The Duxford Airshow is an annual two-day event that is a must see for aviation enthusiasts and usually celebrates a theme with some spectacular highlights. The most notable was in 2010 which saw a mass formation of sixteen Supermarine Spitfires commemorating the 75th Anniversary of the Battle of Britain. Although there was no theme this year, there was several major highlights including the Albatros D.VA and RAF R.E.8 replicas build by the Vintage Aviator Ltd as well as the airshow debut of the Norwegian Air Force Historic Squadron’s Canadair CT-133 Silver Star, which due to a radio malfunction was unable to display and we only got to see it taking off at the end of the proceedings on Saturday. Both days saw a great variety of aircraft such as the role demonstration by the Panavia Tornado GR.4s, the aerobatic prowess of The Aerostars and a unique formation of big biplanes including the Fairey Swordfish Mk. II, De Havilland DH.89A Dragon Rapide and a Antonov An-2TP ‘Colt’.
Each day also saw several unique display items that wowed the crowds. The obvious star of the show on Saturday was the Avro Vulcan B.2 which drew many people to the show on that day. Sunday saw the inclusion of another great formation, courtesy of the Norwegian Air Force with a pair of Lockheed Martin F-16AM Fighting Falcons and a pair of De Havilland DH.100 Vampires from the Norwegian Air Force Historical Squadron. The Red Arrows were given the honour of closing the show on Sunday and was another highlight of the show, making the whole weekend of aviation brilliance even better.
Opening the show on both days was a flypast by four McDonnell Douglas F-15C Eagles from RAF Lakenheath in Suffolk. These Eagles are operated by the 48th Fighter Wing (48 FW) which is part of the United States Air Force Third Air Force which is the only F-15 Wing assigned in Europe. It was given the name “Statue of Liberty Wing” in 1954 and remains the only United States Air Force unit with both a name and numerical designation.
Sticking with military fast jets, we were next treated to a role demonstration by a pair of Panavia Tornado GR.4s operated by XV(R) Squadron from RAF Lossiemouth in Moray. The demonstration did lack the explosions and pyrotechnics that are present at other major shows but this was due to regulations at Duxford and could not be avoided. Despite this, the display incorporated a lot of very low passes as high speed, which is how the Tornados would be operated in a real-life scenario. Upon the demonstration finishing, the jets form up and depart the display area leaving behind a very satisfied crowd.

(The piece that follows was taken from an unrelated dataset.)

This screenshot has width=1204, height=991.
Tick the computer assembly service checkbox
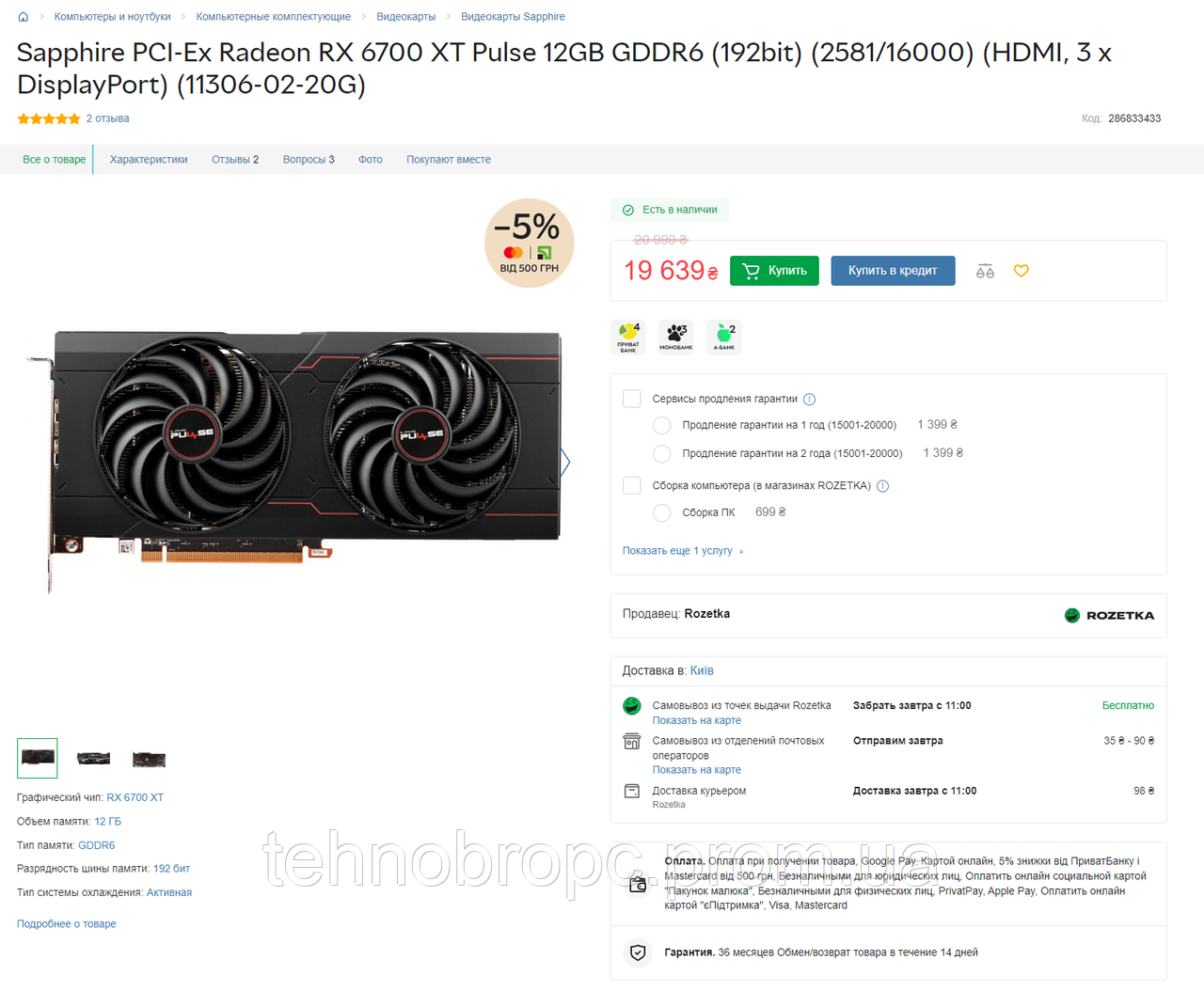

Displaying in a very early slot on Saturday was one of the stars of the weekend, which was, of course, the Avro Vulcan B.2. Having seen the Vulcan twice this year already, I had very high hopes for this display. Unfortunately I was quite underwhelmed by the routine, as there was not much of the ‘Vulcan Howl’ present. Nevertheless, the Vulcan did however did look fantastic against the clear blue sky and was a welcome participant to this airshow.
Returning to the Royal Air Force but this time, with a training aircraft, we observed a display by the Shorts Tucano T.1 from the Central Flight School (CFS) at RAF Linton-on-Ouse. This highly aerobatic turboprop trainer really showed off its capabilities immaculately and stood out brilliantly with its Jubilee colour scheme.
Upon the Tucano departing to another airshow, we were treated to a trio of classic American fighters from the Duxford based Fighter Collection.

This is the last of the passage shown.